© Nicolas Barrot
This is how you will disappear est un spectacle ovni, surtout pour les non initiés au travail de Gisèle Vienne. Il bouscule nos représentations génériques à l’instar d’un Castelluci qui fait danser des machines dans son Sacre du Printemps. Concert son et lumière ? Spectacle de danse ? Installation performance ou « simplement » pièce de théâtre ? Difficile de trancher même lorsque la parole surgit, poétique, qui ne nous ramène pas tout à fait sur les rives bien connues de l’art dramatique.
Si cette absence de repères nous déstabilise dans nos perceptions et dans notre jugement critique, si la forme nous échappe, le fond moins, et l’on ne doute pas que dans ce cadre sylvestre propre à susciter de fortes émotions – de l’angoisse liée au danger de mort que la forêt peut représenter à l’émerveillement béat devant la vie et la beauté qui l’habitent et la rendent fascinante –, un mythe se construit sous nous yeux. Le titre du spectacle sonnait déjà effectivement comme une prédiction divine et les références évidentes aux faits divers journalistiques contemporains relatant des meurtres et agressions sauvages font écho aux satyres et nymphes des récits antiques. L’étrangeté des tableaux proposés par Gisèle Vienne achève de donner une dimension mythologique au propos de la pièce.
La forêt est en effet aussi réaliste par la matière vivante – végétale, humaine ou animale – qui la compose et la traverse qu’irréelle par la lumière qui l’inonde et la transforme, par la brume qui l’envahit et la recompose ou encore par ces images plus ou moins d’Épinal qui la hantent et construisent notre imaginaire, notre représentation et nos fantasmes à son sujet. Si l’on ajoute à cela la brume qui, s’échappant du plateau, incorpore le spectateur dans la scène et le bain sonore dans lequel il est plongé, complètement immergé dans les déraillements et fausses notes contrôlés d’une musique tonitruante et souvent oppressante, on peut même penser être dans un cinéma où la 3D serait authentique, un cinéma tel qu’en propose David Lynch, labyrinthique, elliptique, étrange mais passionnant du fait de cette impression – terme à prendre en son sens premier – qu’il fait, de cette expérience qu’il fait vivre.

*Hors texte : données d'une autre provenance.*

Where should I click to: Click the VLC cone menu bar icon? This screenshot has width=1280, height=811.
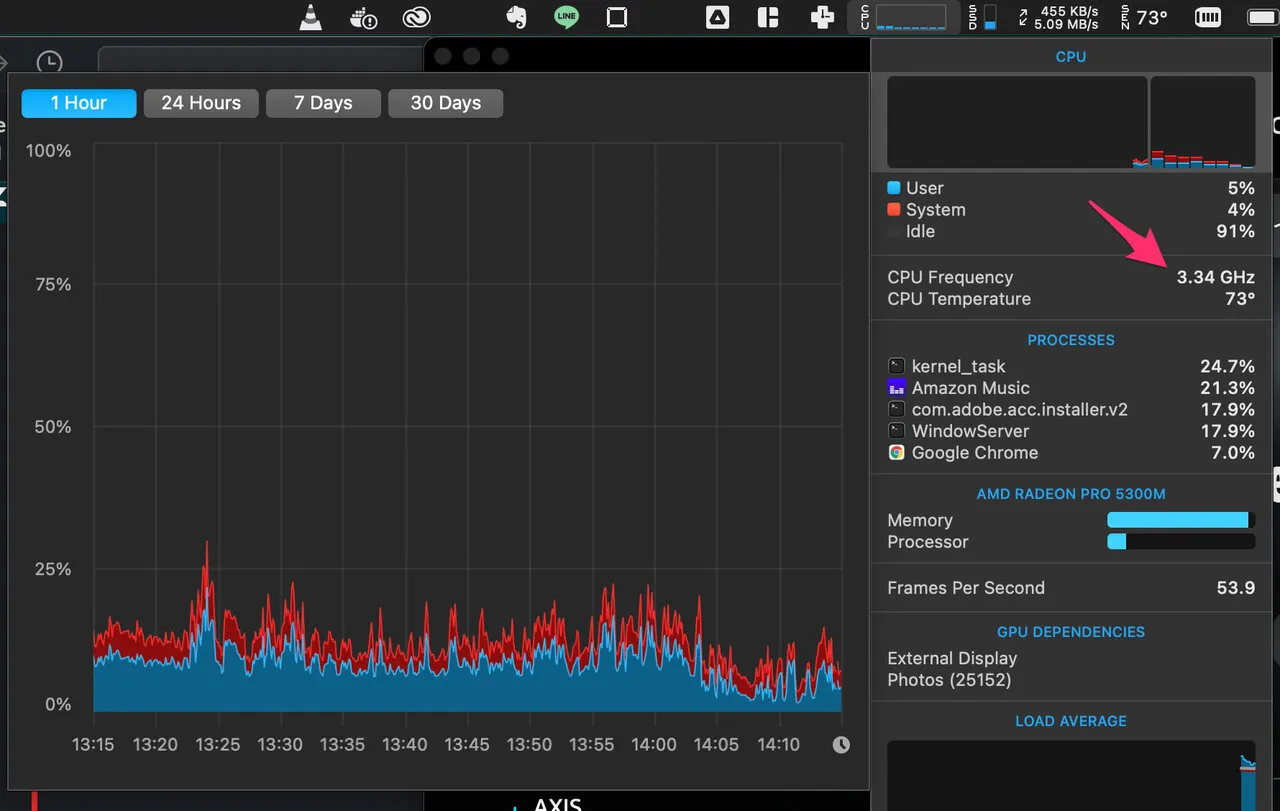point(311,17)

C’est un spectacle éminemment plastique, où la perspective esthétique prime manifestement sur le narratif et de ce point de vue le pari est tenu.

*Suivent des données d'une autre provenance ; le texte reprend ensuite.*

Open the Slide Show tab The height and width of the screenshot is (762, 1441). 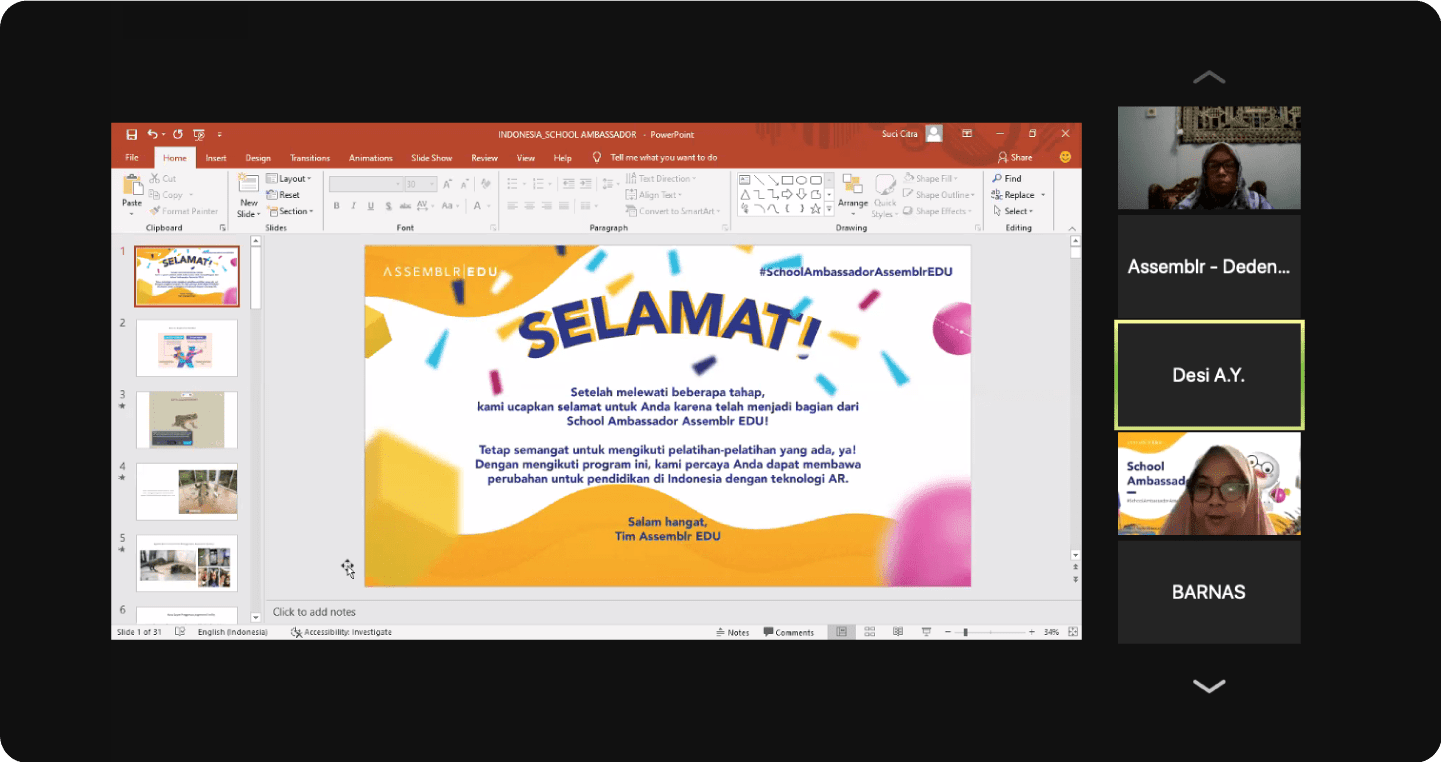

Magnifiques visuellement, ces tableaux qu’offre This is how you will disappear posent néanmoins question ; ils semblent de fait davantage mouvants que vivants en raison d’un rythme qui ne se trouve pas et s’enlise mais aussi d’acteurs qui, parlant, brisent à des moments inopportuns et de façon étonnante pour des comédiens la magie, l’ambiance et l’histoire que parvenaient à raconter jusque là l’image et la musique. On en vient effectivement à se dire qu’il eût mieux valu que cette forêt de Gisèle Vienne ne soit pas habitée par cette parole humaine qu’échangent les personnages masculins, l’entraîneur (Jonathan Capdevielle) et la rock-star (Jonathan Schatz) ; mal jouée et incarnée, elle fausse tout. On ne croit pas du tout à ce qui se dit et fait entre les deux hommes. Or ce moment de lutte entre eux et en en eux qui devait être un point d’orgue dans la « pièce » déçoit et il déçoit d’autant plus que tout, depuis le début, annonçait un drame et que celui-ci ne se produit pas avec l’intensité espérée.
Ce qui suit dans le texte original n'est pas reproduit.